The result will be a list of documents, each representing a unique stock, and containing the return on investment for that stock.

{'symbol': 'amzn', 'returnOnInvestment': 72769230.71428967}
{'symbol': 'sap', 'returnOnInvestment': 39912931.04990542}
{'symbol': 'aapl', 'returnOnInvestment': 25738882.292086124}
{'symbol': 'adbe', 'returnOnInvestment': 17975929.726718843}
{'symbol': 'bb', 'returnOnInvestment': 12396285.970310092}
{'symbol': 'amd', 'returnOnInvestment': 7910082.824741647}
{'symbol': 'csco', 'returnOnInvestment': 5688005.834037811}
{'symbol': 'nvda', 'returnOnInvestment': 5233665.374793142}
{'symbol': 'ebay', 'returnOnInvestment': 3608593.9555669427}
{'symbol': 'fb', 'returnOnInvestment': 1100046.9410015345}
{'symbol': 'znga', 'returnOnInvestment': 208171.51880900562}
{'symbol': 'team', 'returnOnInvestment': -406507.08118489385}
{'symbol': 'nflx', 'returnOnInvestment': -2133963.99949342}
{'symbol': 'intc', 'returnOnInvestment': -7407861.202953339}
{'symbol': 'crm', 'returnOnInvestment': -15106640.203961253}
{'symbol': 'msft', 'returnOnInvestment': -15665720.737709165}
{'symbol': 'ibm', 'returnOnInvestment': -18356948.23498428}
{'symbol': 'goog', 'returnOnInvestment': -168114276.91805267}

This approach leverages MongoDB's Aggregation Framework to perform complex data analysis tasks efficiently, directly within the database, without requiring extensive data transfer or additional processing in the application code.

Analysis

The data presented above provides a snapshot of the return on investment (ROI) for various tech stocks.

The top performers in terms of ROI are Amazon (AMZN), SAP, and Apple (AAPL), with impressive returns of 72.7 million, 39.9 million, and 25.7 million respectively. These companies have demonstrated consistent growth and profitability, making them attractive to investors.

On the other end of the spectrum, we see negative returns for companies like Atlassian (TEAM), Netflix (NFLX), Intel (INTC), Salesforce (CRM), Microsoft (MSFT), IBM, and Google (GOOG). This indicates a loss on the investments made in these stocks. The most significant loss was incurred by Google, with a negative return of 168.1 million.
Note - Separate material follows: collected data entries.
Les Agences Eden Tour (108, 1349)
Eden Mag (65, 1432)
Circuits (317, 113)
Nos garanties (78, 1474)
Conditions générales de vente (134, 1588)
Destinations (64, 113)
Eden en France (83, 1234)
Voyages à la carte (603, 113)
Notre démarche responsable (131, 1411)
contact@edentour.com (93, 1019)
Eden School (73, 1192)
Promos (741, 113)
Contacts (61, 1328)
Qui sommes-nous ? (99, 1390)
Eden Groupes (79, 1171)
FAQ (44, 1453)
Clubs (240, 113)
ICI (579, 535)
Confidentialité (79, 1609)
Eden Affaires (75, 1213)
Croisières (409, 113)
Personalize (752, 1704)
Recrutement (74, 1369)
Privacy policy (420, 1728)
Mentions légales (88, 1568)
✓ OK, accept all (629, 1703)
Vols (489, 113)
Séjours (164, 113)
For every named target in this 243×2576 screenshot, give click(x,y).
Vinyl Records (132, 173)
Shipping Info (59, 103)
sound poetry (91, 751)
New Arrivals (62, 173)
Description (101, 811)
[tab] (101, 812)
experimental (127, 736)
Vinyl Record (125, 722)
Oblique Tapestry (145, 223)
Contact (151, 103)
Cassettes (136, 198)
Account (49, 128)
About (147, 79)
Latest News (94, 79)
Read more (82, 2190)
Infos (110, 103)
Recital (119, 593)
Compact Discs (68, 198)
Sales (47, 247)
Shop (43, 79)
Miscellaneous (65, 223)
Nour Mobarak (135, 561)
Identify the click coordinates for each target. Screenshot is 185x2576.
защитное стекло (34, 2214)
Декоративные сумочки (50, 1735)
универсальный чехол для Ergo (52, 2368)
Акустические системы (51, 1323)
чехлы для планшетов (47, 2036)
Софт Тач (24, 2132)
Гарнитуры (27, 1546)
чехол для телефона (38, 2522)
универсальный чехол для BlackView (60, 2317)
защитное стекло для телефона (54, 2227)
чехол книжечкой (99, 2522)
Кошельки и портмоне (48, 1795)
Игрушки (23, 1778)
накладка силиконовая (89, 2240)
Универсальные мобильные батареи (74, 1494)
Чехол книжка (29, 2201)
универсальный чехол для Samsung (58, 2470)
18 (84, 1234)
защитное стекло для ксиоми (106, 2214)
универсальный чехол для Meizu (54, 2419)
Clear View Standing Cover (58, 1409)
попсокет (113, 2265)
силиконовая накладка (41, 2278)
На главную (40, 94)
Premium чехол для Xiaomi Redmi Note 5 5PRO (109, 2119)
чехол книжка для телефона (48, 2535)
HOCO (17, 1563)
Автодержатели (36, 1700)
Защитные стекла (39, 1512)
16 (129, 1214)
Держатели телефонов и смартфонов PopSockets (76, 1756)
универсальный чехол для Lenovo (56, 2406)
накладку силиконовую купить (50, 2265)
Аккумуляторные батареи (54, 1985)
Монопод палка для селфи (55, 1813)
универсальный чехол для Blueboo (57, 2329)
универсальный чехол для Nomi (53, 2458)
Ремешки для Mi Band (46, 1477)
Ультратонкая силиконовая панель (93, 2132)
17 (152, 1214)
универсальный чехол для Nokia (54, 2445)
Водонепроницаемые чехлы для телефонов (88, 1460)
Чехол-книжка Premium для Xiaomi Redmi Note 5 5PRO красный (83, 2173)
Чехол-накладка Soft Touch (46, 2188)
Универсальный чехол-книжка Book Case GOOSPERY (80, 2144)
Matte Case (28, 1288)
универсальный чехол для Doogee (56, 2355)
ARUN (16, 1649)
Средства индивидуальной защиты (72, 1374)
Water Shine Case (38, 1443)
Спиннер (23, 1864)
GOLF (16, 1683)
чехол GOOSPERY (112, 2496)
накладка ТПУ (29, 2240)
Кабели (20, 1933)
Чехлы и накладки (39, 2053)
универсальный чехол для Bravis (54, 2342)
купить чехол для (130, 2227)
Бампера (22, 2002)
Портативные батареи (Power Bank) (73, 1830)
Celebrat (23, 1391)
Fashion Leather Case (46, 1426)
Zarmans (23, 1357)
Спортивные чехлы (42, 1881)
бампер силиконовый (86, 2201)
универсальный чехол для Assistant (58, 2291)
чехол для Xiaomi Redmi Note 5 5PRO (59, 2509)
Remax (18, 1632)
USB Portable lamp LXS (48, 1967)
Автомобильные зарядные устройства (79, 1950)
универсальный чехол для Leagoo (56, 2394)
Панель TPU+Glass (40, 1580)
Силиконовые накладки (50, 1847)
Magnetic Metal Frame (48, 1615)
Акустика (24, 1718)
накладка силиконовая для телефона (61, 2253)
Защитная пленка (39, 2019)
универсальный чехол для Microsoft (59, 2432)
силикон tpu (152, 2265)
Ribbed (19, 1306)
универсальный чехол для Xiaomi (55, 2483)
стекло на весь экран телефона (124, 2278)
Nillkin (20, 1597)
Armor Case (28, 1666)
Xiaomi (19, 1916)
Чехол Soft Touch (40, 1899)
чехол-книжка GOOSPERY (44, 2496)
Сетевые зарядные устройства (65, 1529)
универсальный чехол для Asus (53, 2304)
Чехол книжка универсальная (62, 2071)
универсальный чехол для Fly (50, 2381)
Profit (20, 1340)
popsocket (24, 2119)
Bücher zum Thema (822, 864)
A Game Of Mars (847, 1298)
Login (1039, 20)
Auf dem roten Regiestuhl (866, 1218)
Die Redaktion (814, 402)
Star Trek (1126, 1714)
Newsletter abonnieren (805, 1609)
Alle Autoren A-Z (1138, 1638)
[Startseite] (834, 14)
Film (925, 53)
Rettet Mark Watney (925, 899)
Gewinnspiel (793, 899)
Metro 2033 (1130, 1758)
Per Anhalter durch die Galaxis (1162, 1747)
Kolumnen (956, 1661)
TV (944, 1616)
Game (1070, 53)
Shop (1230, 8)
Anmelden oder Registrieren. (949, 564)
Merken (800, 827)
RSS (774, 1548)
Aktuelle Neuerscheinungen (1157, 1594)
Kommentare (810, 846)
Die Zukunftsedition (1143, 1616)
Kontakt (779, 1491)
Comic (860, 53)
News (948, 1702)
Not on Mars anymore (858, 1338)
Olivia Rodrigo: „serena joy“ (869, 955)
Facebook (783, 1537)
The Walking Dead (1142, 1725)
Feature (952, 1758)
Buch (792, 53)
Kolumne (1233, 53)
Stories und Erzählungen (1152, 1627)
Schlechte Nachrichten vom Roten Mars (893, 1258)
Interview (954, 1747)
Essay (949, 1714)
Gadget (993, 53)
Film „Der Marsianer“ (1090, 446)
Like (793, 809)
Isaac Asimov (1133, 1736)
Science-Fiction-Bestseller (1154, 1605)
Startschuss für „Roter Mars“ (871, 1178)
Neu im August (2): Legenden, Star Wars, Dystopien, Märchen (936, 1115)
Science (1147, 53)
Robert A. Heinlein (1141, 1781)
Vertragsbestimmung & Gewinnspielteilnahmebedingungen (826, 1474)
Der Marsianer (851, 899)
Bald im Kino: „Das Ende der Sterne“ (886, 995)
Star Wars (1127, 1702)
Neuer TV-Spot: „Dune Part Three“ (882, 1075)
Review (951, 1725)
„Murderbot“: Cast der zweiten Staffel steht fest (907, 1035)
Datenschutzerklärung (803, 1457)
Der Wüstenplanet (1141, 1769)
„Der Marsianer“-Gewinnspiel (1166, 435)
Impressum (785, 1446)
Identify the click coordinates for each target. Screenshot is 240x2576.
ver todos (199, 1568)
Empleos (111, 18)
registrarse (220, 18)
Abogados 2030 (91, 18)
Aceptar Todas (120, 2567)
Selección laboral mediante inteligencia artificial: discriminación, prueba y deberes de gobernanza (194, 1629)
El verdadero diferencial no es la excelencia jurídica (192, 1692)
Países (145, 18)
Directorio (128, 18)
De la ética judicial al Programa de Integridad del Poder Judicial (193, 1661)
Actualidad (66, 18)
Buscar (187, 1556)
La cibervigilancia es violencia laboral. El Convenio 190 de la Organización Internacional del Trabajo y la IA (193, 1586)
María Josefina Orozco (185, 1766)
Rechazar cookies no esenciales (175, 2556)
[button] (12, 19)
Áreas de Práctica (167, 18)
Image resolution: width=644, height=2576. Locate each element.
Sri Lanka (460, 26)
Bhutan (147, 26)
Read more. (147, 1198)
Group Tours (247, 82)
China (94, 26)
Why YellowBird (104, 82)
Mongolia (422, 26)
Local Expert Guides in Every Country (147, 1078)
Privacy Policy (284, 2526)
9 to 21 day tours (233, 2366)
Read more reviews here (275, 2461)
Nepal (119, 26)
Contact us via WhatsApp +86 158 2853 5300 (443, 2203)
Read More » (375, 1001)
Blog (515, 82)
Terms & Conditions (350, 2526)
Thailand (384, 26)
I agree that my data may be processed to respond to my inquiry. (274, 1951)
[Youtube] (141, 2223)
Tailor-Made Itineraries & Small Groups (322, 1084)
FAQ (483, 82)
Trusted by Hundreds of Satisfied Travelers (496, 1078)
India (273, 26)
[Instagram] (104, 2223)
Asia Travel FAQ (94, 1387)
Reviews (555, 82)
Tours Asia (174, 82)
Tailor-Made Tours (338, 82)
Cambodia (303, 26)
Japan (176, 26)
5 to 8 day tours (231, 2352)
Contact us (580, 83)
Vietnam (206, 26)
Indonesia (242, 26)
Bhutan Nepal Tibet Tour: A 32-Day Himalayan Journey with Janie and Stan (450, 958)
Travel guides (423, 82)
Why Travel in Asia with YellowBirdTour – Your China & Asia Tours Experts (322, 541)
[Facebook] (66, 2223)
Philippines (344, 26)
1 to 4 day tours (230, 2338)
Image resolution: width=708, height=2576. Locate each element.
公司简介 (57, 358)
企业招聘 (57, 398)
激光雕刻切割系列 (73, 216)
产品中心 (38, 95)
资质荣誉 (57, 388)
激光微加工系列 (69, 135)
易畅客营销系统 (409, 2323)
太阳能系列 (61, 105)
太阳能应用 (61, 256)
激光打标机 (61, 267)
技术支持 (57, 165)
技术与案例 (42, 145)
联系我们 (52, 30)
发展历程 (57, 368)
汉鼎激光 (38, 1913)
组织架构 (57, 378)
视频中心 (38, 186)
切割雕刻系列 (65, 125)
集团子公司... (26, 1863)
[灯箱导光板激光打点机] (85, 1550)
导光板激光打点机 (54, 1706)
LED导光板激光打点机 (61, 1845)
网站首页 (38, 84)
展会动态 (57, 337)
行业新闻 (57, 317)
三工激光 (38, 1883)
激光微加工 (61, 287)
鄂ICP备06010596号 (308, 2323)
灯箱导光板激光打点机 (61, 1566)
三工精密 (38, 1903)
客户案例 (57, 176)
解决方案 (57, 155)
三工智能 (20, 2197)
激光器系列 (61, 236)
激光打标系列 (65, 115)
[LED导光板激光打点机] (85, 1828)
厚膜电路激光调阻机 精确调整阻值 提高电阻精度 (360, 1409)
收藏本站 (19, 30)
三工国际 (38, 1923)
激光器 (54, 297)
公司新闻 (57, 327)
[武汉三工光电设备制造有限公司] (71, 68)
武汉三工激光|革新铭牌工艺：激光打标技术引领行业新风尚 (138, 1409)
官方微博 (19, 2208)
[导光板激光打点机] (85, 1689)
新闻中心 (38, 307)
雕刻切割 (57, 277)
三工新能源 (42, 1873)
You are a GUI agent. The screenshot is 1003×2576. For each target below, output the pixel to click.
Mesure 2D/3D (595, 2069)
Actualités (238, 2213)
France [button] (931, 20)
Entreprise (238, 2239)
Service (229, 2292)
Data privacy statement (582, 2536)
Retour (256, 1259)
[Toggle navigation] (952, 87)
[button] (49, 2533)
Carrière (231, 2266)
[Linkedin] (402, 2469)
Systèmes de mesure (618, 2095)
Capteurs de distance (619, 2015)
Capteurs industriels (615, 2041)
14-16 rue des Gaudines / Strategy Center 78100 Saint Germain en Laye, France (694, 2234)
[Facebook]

Supercharging Insights with AI

The aggregation framework lays the groundwork, but we can take our analysis a step further with AI. Imagine an AI assistant that can:

  • Summarize Trends: Get concise summaries of complex data patterns calculated by MongoDB.
  • Link to External News: Connect market trends with real-time news on companies you're invested in.
  • Answer Complex Questions: Ask questions about the dataset and get responses that combine the data with insights from the wider financial world.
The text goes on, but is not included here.